- TRECHO PARA ANÁLISE -
'''

Se o fenômeno indubitavelmente existe e se a sua objetiva realidade não está, como demonstram os controles, situada na estátua, essa realidade deve estar em alguma outra parte. Ora, o milagre não é menor, se a sua sede for transferida de um movimento físico, espiritualmente sem nenhum valor, a um movimento de almas. E aqui é o caso de crer que, se os aparelhos sismográficos tivessem sido postos na alma das multidões, ao invés de na estátua, eles teriam registrado oscilações normais. Mas a ciência não possui sismógrafos capazes de registrar tais movimentos Deve-se crer mesmo que, se as máquinas fotográficas tivessem podido gravar a imagem psicológica espiritual da estátua na alma dos observadores, teriam registrado imagens bem diversas das estáticas. Mas tais máquinas fotográficas não existem. É certo que se o fenômeno não é solúvel no plano físico, deve sê-lo no espiritual. É certo também que existem realidades interiores, sólidas e objetivas, poderosas e resistentes, tanto quanto as exteriores, se não mais Não é mais fácil mudar a forma de uma montanha que a de um tipo de personalidade?

'''

- BLOCO DE DADOS -
'''

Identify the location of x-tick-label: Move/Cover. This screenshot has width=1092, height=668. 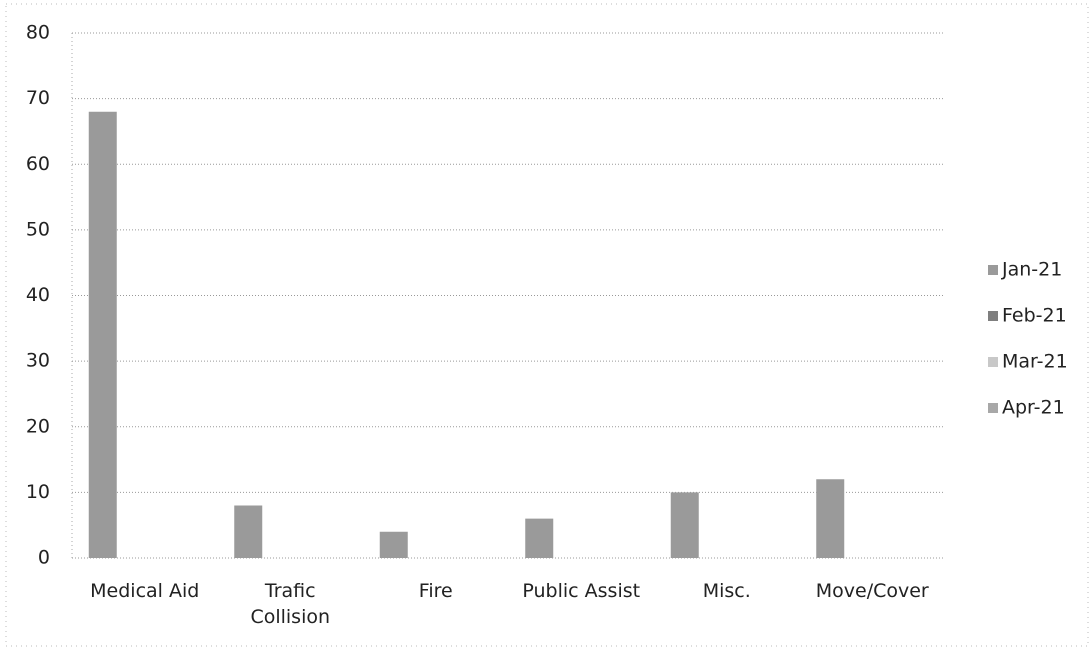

'''

- QUESTÕES PROPOSTAS -
**a)** No trecho sobre o fenômeno da estátua, em que plano o fenômeno deve ser solúvel se não o for no plano físico?
**b)** Prossiga o trecho sobre o fenômeno da estátua a partir da última frase apresentada.

- RESPOSTAS EM ORDEM -
**a)** No plano espiritual.

**b)**
Com tudo isto, exauridas todas as hipóteses científicas, a realidade objetiva do fenômeno permanece e se apoia em fatos bem sólidos quanto os da realidade exterior, que parecem negá-lo. Deixemos a matéria entregue às suas leis. O espírito não tem precisão dela, a não ser, quando muito, como ponto de referência para fixar a atenção e as idéias. Mas a causa, o motor, não está na matéria, mas no espírito. Em um artigo não é possível expor mais do que as conclusões. Neste caso o movimento não é de caráter físico, mas está repleto de sentimento e de significação moral, qualidades ignoradas na matéria.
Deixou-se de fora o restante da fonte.